Dill cheese dip (minus the cheese)

garlic dill vegan cheese dip

Whenever I happen to mention that I choose not to eat dairy, I inevitably hear back ‘Oh, I could not live without cheese’ or ‘I love cheese too much’ or ‘What about cheese? You eat CHEESE right?’. I just love these reactions because this is my invitation to go on an on and on about how I make my own cashew cheese and how delicious it is and how it can help satisfy cheesy cravings.

#true #itreallydoes

I make my cashew cheese sauces for salads very often (to be read I always have some in the fridge) and every now and then I would invest a little bit of time to actually make a cheese wheel and ‘mature’ it until it firms up and tastes pretty darn close to the real thing. I use this cheese wheel just as I would use actual cheese – on crackers, in sandwiches, on pizza etc. If you haven’t tried making your own yet, just know that I included a quick(er) and easy to follow recipe for this in my upcoming cookbook, due to be published in April 2016! (To say that I am excited about the cookbook is an understatement!! I cannot wait to share more details and some snippets with you!)

garlic dill vegan cheese dip

Whenever I need a quick cheesy solution, I make dips. Such as this one with garlic and dill – one of my favorite combinations, though there’s heaps more flavors you can try – with sun dried tomatoes, with pesto, with cracked black pepper, with olives, with herbs.

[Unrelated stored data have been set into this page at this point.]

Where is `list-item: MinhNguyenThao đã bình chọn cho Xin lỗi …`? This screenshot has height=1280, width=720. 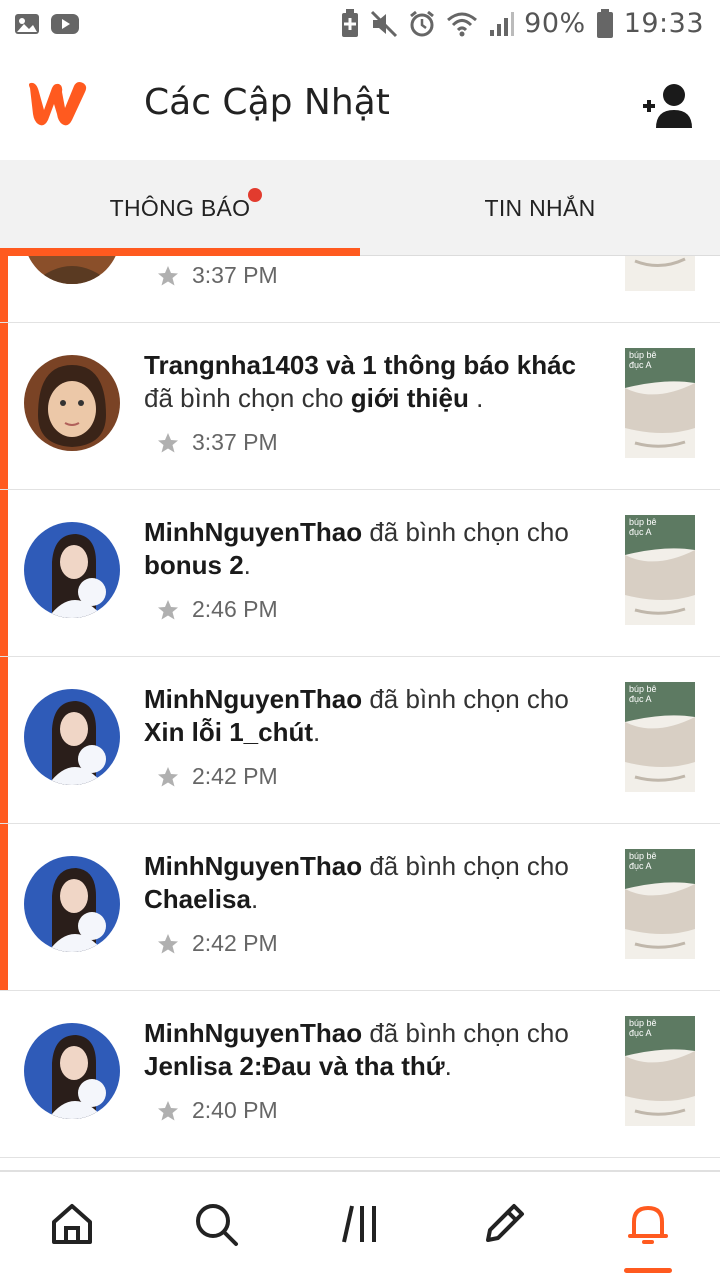 list-item: MinhNguyenThao đã bình chọn cho Xin lỗi … is located at coordinates (360, 740).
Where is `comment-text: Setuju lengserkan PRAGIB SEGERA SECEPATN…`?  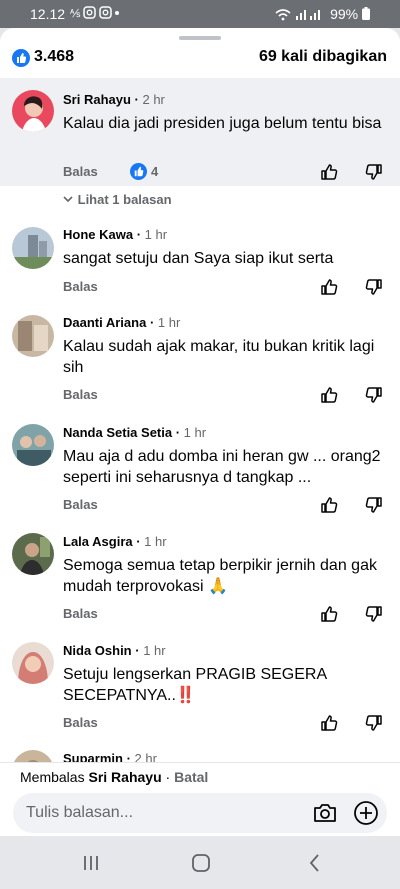 comment-text: Setuju lengserkan PRAGIB SEGERA SECEPATN… is located at coordinates (195, 685).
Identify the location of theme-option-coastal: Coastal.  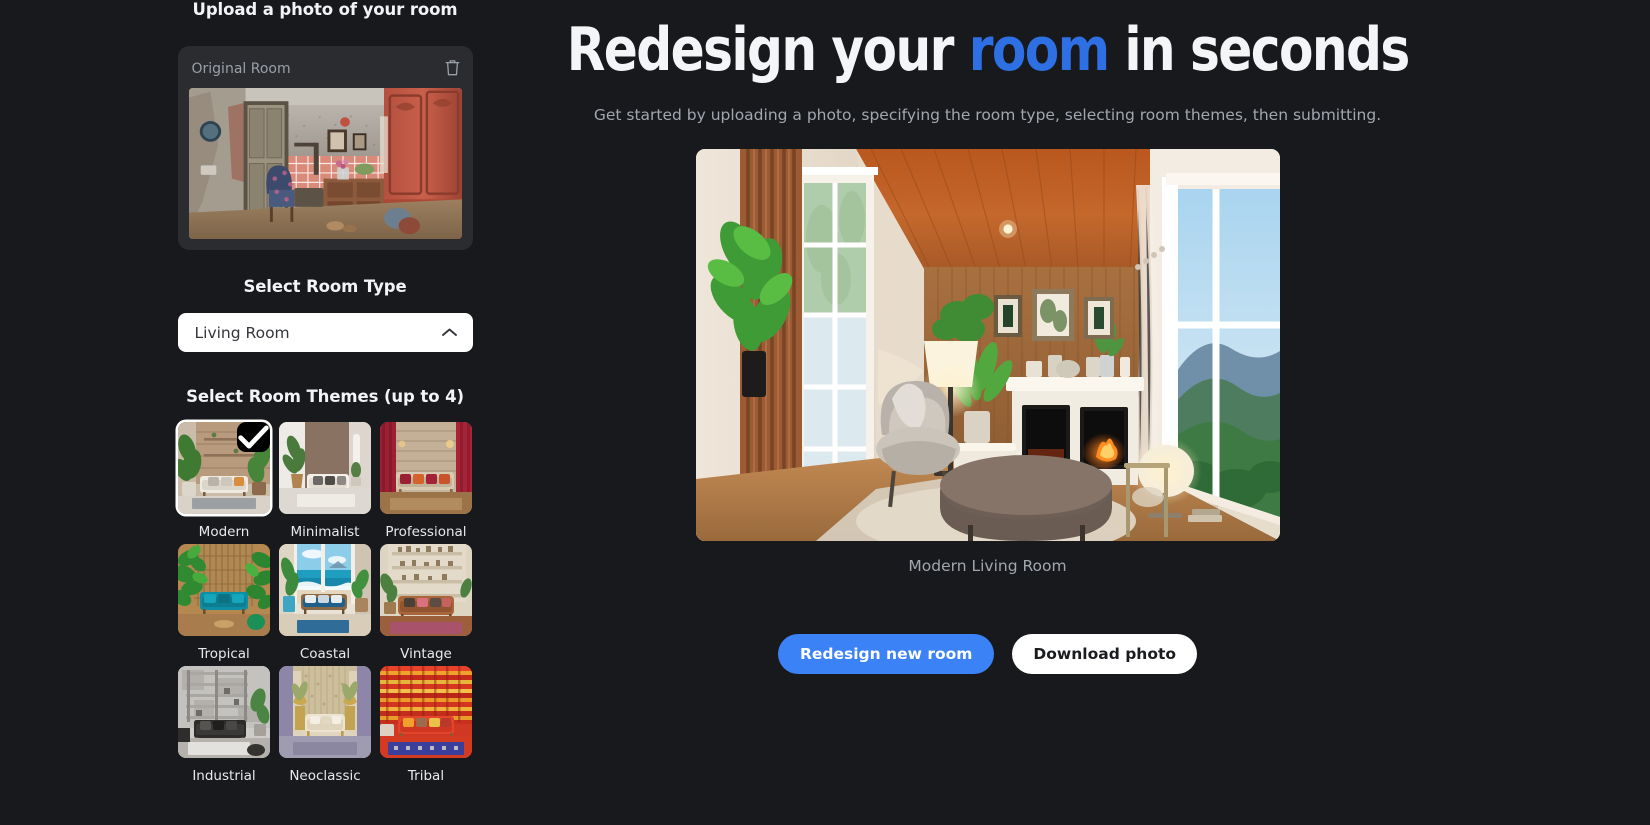
(325, 603).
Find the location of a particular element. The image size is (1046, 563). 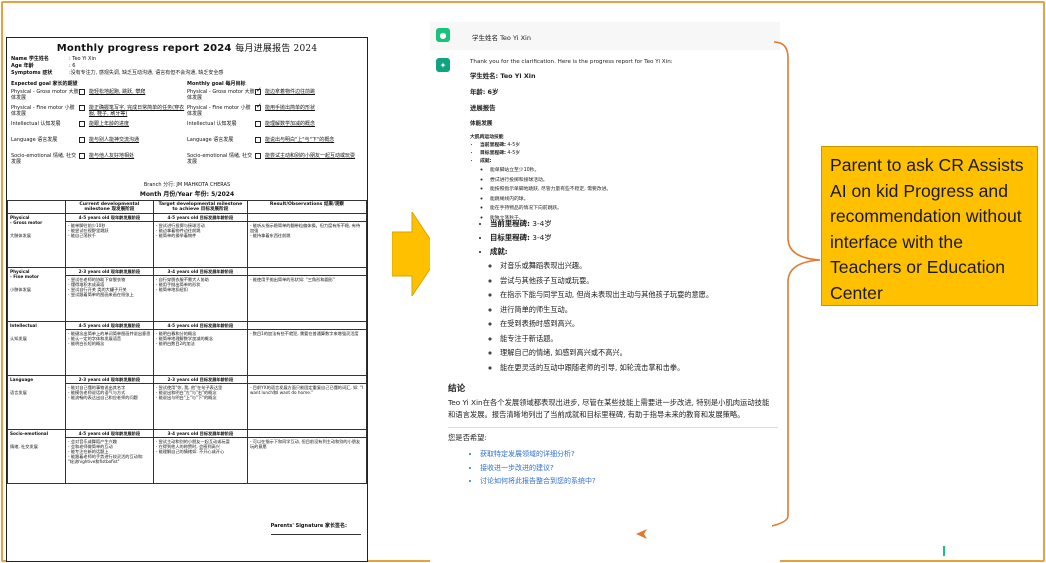

list-item: 在受到表扬时感到高兴。 is located at coordinates (625, 324).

I particularly love this one because I find it tastes pretty close to a cheese and sour cream dip. I love serving it with pomegranate for extra juicy freshness and also with crumbled walnuts for some crunch. It usually goes on raw crackers, carrot, cucumber or celery sticks.

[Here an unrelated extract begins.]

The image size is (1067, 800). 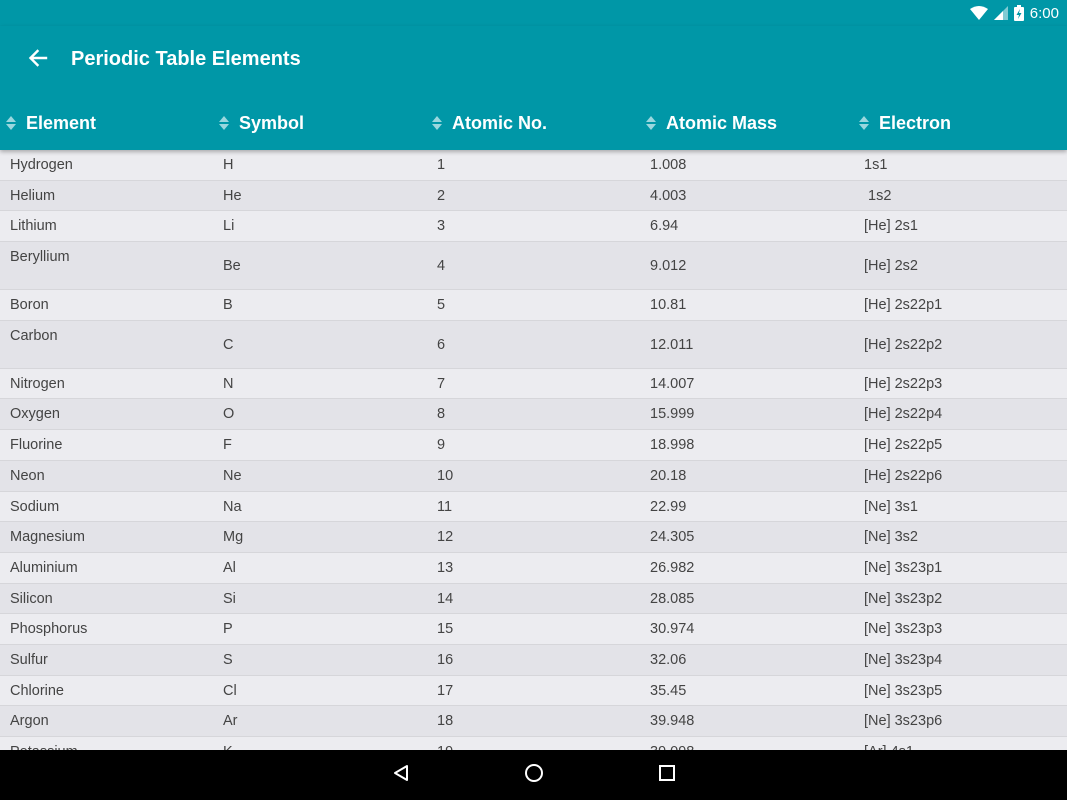 I want to click on status-time: 6:00, so click(x=1044, y=13).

garlic dill vegan cheese dip

Dill cheese dip (minus the cheese)

Serves 6-8

Ingredients

  • 150 gr cashews
  • 2 fresh garlic cloves
  • 3-4 TBSP cold pressed olive oil
  • 2 tsp sea salt flakes
  • 3 TBSP dry dill
  • 2 TBSP nutritional yeast flakes
  • 50 gr apple cider vinegar
  • 1/2 cup water

Steps

  1. Add the cashews to a large bowl and cover them in water until completely submerged and then add some more until you fill the bowl. Let them sit and soak overnight.
  2. Drain and rinse the cashews the next morning and add the to a blender with the garlic, olive oil, apple cider vinegar, salt, yeast flakes and water.
  3. Process until you get a very smooth, creamy sauce.
  4. Scoop the cheeze into a bowl and mix in the dry dill with a spoon.
  5. Top with pomegranates and walnuts and serve.
  6. Store the cheeze in an airtight jar in the fridge. It will keep well for up to 5 days.